There’s a lot of good stuff here but I want to add a fine point. We’ will never totally decarbonize the economy and ought not try. We can do something equally important though which is to quit burning the stuff and use what’s left (we’re running out) for materials. The reasons are simple, first, we use fossil fuels as starting points for a wide array of materials that we can’t do without and for which there are no alternatives. Rubber, plastics, synthetics like nylon and polyester, and much more all start with fossil fuels. Also, some pharmaceuticals, steel, concrete and glass. We make the rubber for car tires from coal or petroleum, not from rubber trees. For instance, it takes 7 gallons of petroleum to make an average car tire — 5 to make the rubber and 2 to drive the process. Similarly, plastics, nylon, polyester have their roots in natural gas.
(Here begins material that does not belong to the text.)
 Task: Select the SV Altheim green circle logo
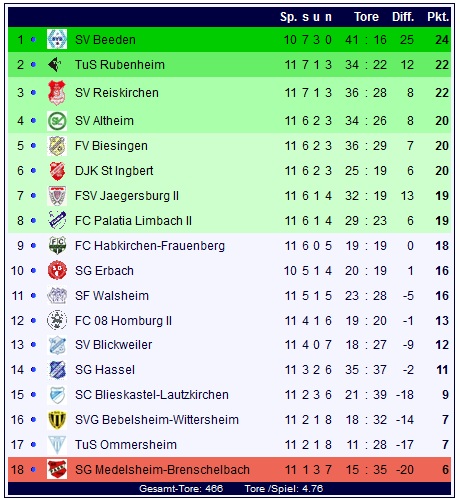coord(57,121)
Secondly, national defense and commercial air travel depend on jet fuel, a kind of kerosene. Don’t look to plants for jet fuel. You can certainly make it, but plant-based jet fuel takes more energy to make than it contains. So where is the energy to come from? Also, algae based hydrocarbons have the same problem. The petroleum companies offer algae as a solution but if it was even close, they’d have it on the market. But it simply doesn’t work.
A more workable solution is to develop strategies to actively take carbon out of the environment which could develop a lower, steady state of atmospheric carbon rather than one that constantly increases. In my book, “The Age of Sustainability,” I show how to efficiently take carbon out of the atmosphere and sequester it safely.
What’s important about the Green New Deal is that it would implement some of these ideas and spawn the greatest job creation and wealth generating age in history. We need to do it.